Hyeon Soo Lim during a news conference in Pyongyang on 30 July.

A North Korean court has sentenced a Canadian pastor to life in prison with hard labour for what it called crimes against the state.

Hyeon Soo Lim, from the Light Korean Presbyterian Church in Toronto, was given the sentence after a brief trial before the North’s supreme court on Wednesday. He had been in detention since February.

Relatives of Lim have said he travelled to North Korea on 31 January as part of a regular humanitarian mission where he supports a nursing home, a nursery and an orphanage.

They said Lim, who is in his early 60s, has made more than 100 trips to North Korea since 1997, and that his trips were about helping people, not political.

In the video released in August, South Korean-born Hyeon appeared to read from a script as he addressed a sparse congregation at the state-operated Pongsu Church in Pyongyang.

“The worst crime I committed was to rashly defame and insult the highest dignity and the system of the republic,” he said in the purported confession, posted on a state-controlled propaganda website.

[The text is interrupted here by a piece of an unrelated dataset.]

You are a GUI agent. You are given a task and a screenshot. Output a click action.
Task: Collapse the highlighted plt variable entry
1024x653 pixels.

Other foreigners detained in North Korea and then released have said they were coerced into making similar statements and confessing guilt during their detention.

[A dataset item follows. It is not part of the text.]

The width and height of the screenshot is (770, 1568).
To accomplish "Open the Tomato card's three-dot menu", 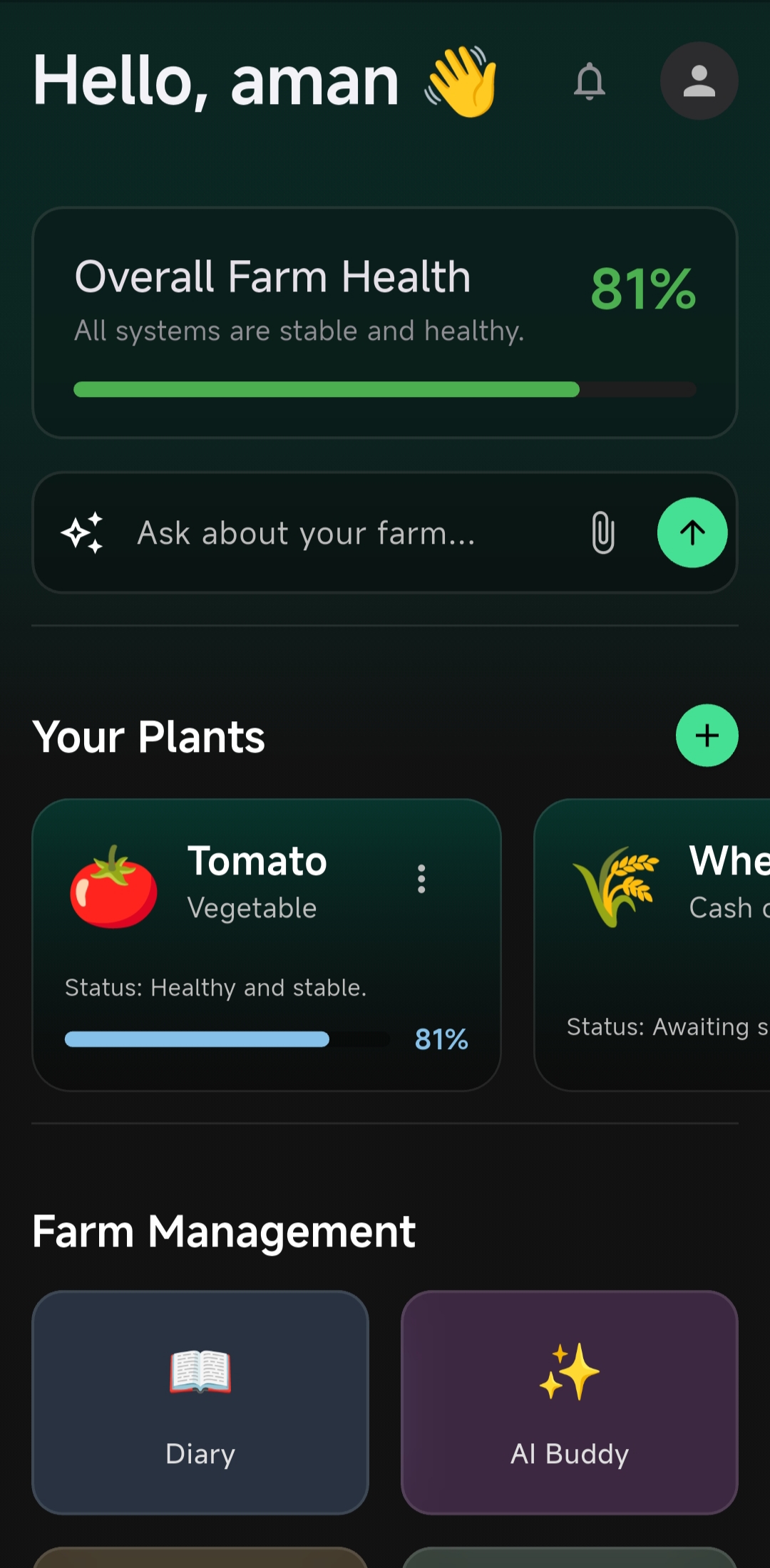I will pyautogui.click(x=421, y=879).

North Korea has very strict rules against any missionary or religious activities that it sees as threatening the supremacy of its ruling regime. Merely leaving a Bible in a public place can lead to arrest and severe punishment.

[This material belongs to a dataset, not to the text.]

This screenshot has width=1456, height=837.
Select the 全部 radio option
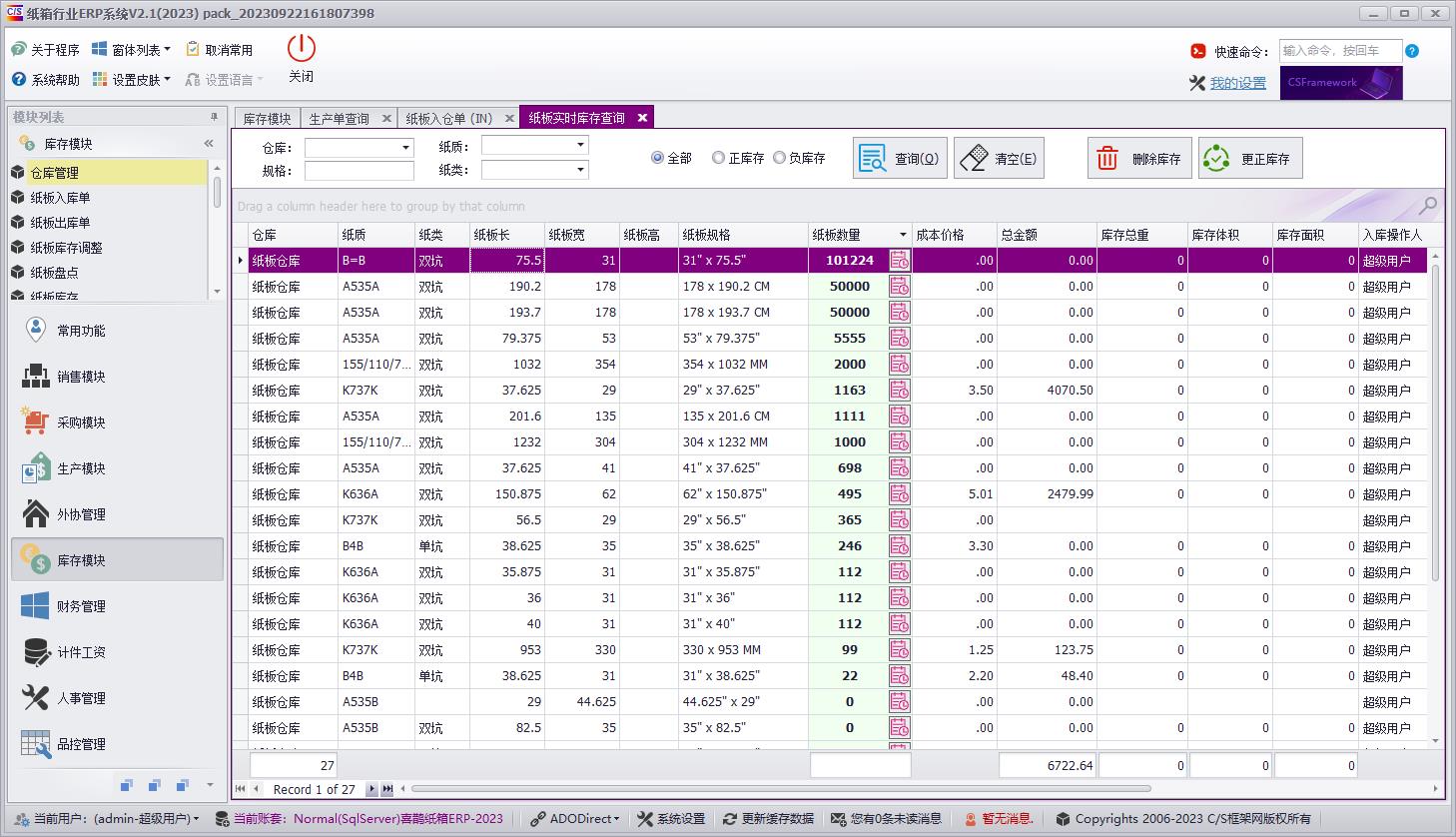657,156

Both the US and Canadian governments warn against travel to North Korea.

In 2014 the North released Kenneth Bae, a Korean-American missionary who was convicted of “anti-state” crimes and had been serving a 15-year sentence.

Bae, whose detention received worldwide attention, suffered medical issues in detention. He was freed along with one other American detainee after a secret mission to the reclusive communist country by James Clapper, the top US intelligence official. Bae is reportedly planning a book about his two-year-ordeal in detention.

An Australian missionary detained for spreading Christianity was deported in 2014 after he apologised for anti-state religious acts and requested forgiveness.